Exercise objective | Find every line in the material below that contains the string "Task" and copy each of those lines out. The match must be case-sensitive.

Stored records |
# # # #

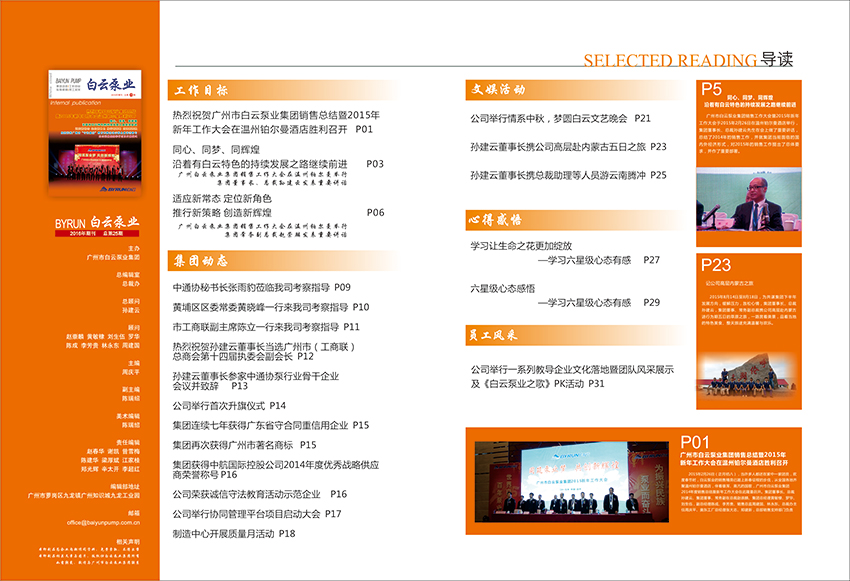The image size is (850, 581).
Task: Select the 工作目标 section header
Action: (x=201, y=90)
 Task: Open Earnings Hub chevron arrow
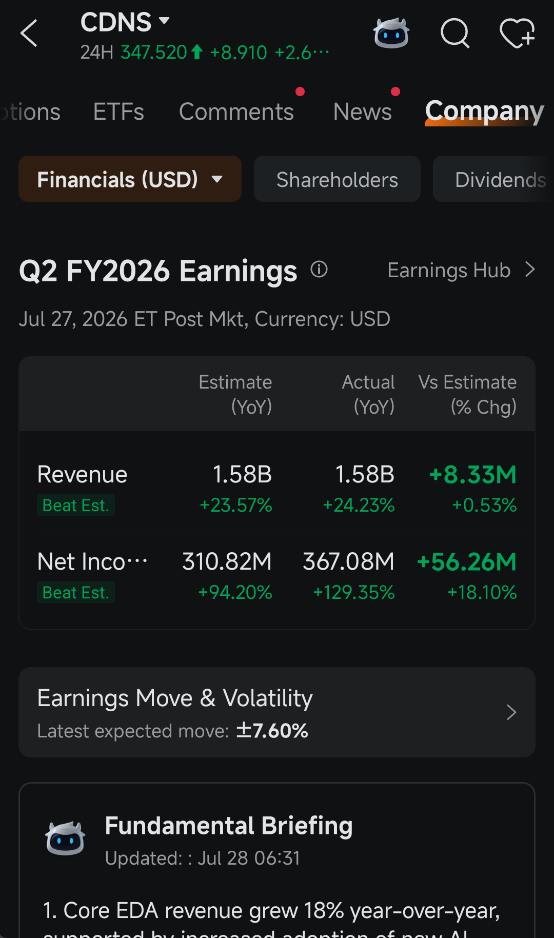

# # # #

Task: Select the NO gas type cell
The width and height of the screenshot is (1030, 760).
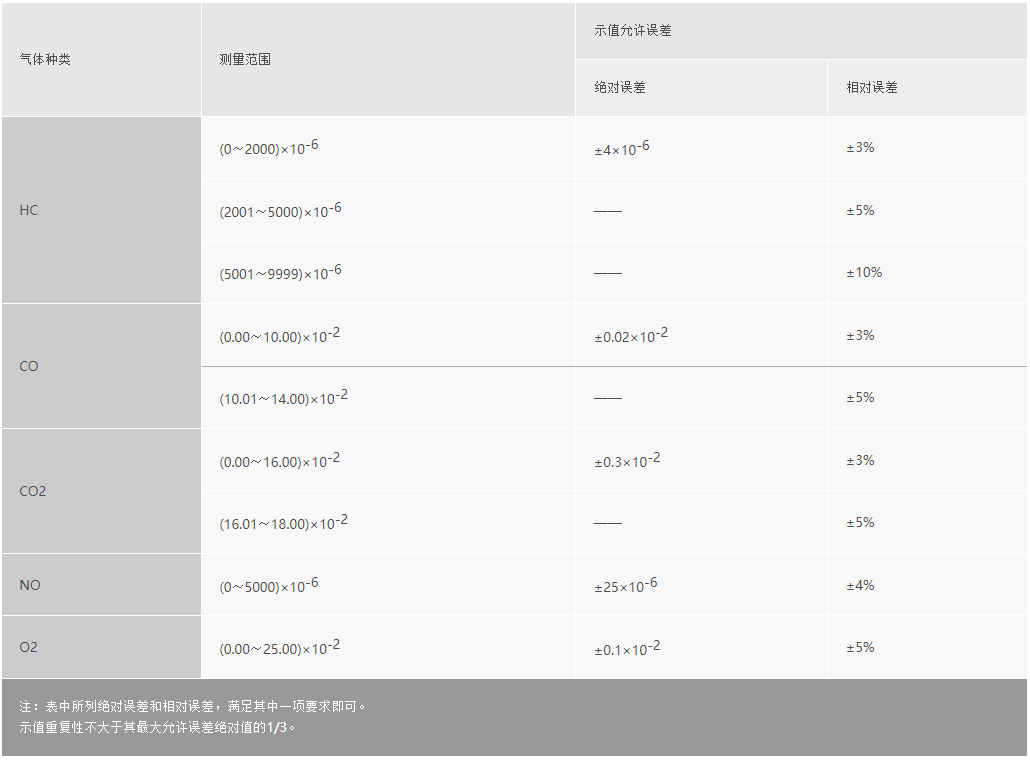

# # # #

Output of the exercise |
Task: Select the 工作目标 section header
 Task: Open Earnings Hub chevron arrow
Task: Select the NO gas type cell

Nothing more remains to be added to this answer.